> [Task goal]: A verbatim restatement of the data, free of pictures, is what you should output.

Top of Data shown

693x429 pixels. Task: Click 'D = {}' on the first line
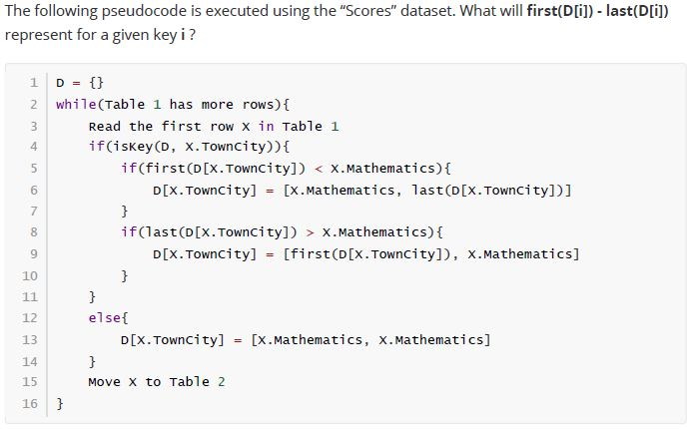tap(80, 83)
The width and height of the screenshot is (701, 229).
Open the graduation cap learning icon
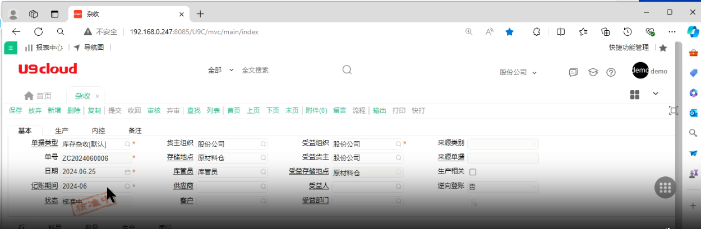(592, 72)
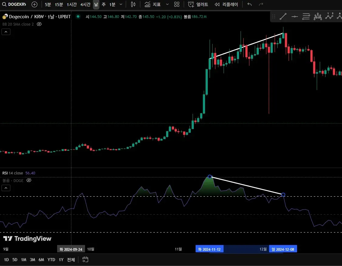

Bottom of Data shown

> [Result of this task]:
693x429 pixels. Task: Click 'D = {}' on the first line
tap(80, 83)
The width and height of the screenshot is (701, 229).
Open the graduation cap learning icon
(592, 72)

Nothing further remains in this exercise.